U.S. economic growth picked up in the third quarter, boosted by stronger consumer spending, an improving housing sector and increased defense spending.
Gross domestic product, the broadest measure of the nation's economic health, grew at an annual rate of 2 percent from July to September, the Commerce Department said Friday, faster than the 1.3 percent rate in the second quarter.
Economists surveyed by CNNMoney had predicted a 1.7 percent growth rate for the third quarter, but were still reluctant to celebrate. Growth around 2 percent a year is in line with the pace of the sluggish recovery, and is hardly enough to lead to robust hiring.
"It's a ho-hum number given the environment we're in," said Sam Bullard, senior economist at Wells Fargo. "We're looking ahead to fiscal cliff, and holiday sales forecasts this year are lower than last year. We're limping into the final quarter this year."
One major economic theory suggests that the economy needs to grow around 3 percent a year to bring unemployment down by one percentage point. The unemployment rate was 7.8 percent as of September.
"Growth rates this low will not reliably lower joblessness in the years to come," said Josh Bivens, research and policy director for the Economic Policy Institute.
Residential construction accelerated at a 14 percent pace in the third quarter, signaling the housing sector may have finally started recovering. But because housing makes up less than 3 percent of the entire U.S. economy, the impact was minor.
Consumer spending, which makes up more than two-thirds of the economy, grew at an annual pace of 2 percent in the third quarter. This was the single biggest contributor to stronger economic growth, and was supported mainly by stronger auto sales.
Suprisingly, higher federal defense spending also boosted the economy, growing at a 13 percent annual rate after shrinking in the three prior quarters.
"We can't figure out where that came from," Bullard said. "That category is highly susceptible to being revised, and we expect it's going to get watered down."
State and local governments contracted for the 12th consecutive quarter. Meanwhile, businesses cut back on their spending.
Spending on software and equipment in particular, had previously been a strong point in the recovery, but was flat in the third quarter. Economists point to uncertainty over tax policy and the fiscal cliff as key reasons why businesses are now holding back.

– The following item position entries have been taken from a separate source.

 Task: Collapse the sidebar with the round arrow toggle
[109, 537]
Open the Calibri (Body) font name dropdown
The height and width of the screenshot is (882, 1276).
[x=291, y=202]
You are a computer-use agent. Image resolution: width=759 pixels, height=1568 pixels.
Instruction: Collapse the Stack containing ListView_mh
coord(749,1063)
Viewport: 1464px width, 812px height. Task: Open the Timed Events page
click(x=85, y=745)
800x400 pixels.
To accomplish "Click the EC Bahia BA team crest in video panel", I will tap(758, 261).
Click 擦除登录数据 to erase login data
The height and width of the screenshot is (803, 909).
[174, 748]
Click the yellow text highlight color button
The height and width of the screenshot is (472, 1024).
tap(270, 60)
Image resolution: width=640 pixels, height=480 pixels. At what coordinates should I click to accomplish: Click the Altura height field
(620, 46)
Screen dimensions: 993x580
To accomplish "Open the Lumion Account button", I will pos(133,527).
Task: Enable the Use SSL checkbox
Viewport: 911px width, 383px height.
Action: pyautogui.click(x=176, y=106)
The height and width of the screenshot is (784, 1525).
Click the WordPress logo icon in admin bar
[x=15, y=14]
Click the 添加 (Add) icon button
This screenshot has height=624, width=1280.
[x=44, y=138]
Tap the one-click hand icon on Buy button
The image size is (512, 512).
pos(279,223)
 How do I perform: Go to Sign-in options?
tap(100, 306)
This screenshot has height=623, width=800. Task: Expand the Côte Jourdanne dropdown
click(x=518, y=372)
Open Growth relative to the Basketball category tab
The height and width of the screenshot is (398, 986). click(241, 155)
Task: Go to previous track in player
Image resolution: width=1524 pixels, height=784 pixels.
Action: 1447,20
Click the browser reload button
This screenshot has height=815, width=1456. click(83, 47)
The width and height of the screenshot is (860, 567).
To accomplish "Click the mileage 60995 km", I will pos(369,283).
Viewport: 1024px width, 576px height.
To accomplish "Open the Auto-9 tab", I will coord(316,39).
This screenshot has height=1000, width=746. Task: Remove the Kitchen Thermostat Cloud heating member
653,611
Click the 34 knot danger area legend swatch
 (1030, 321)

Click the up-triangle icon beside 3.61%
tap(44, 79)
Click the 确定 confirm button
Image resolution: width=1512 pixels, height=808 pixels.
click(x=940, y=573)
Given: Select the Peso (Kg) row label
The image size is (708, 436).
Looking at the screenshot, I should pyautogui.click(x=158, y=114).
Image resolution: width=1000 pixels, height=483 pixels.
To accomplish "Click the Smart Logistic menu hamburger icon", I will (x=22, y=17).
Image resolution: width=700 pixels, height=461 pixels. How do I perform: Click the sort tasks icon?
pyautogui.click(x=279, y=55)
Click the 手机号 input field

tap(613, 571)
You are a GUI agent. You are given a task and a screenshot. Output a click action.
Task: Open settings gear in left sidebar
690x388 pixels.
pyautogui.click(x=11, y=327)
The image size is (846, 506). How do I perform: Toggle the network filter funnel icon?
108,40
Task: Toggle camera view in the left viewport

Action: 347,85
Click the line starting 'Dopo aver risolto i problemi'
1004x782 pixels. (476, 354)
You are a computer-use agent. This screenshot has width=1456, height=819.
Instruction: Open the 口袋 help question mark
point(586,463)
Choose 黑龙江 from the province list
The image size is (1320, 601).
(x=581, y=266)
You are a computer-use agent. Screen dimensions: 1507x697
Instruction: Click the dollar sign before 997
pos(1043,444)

"The ongoing fiscal folly is a major contributing factor to the soft tone of the economy, as is evidenced by the slower pace of investment spending, especially spending on equipment and software, which was flat," said Ward McCarthy, chief financial economist at Jefferies & Co. "The uncertainty generated by fiscal ineptitude has basically shut down investment spending."
Weak exports also weighed on growth, a sign that global economic weakness is hitting American manufacturers. The world's second largest economy, China has been slowing, and Europe's economy has been shrinking.
Economists are expecting the U.S. economy to slow in the fourth quarter, as uncertainty about the fiscal cliff and weaker growth overseas intensify.
"After the election we expect economic activity to slow and both businesses and consumers to pull back in response to a contentious debate over fiscal policy," said Ellen Zentner, senior economist at Nomura.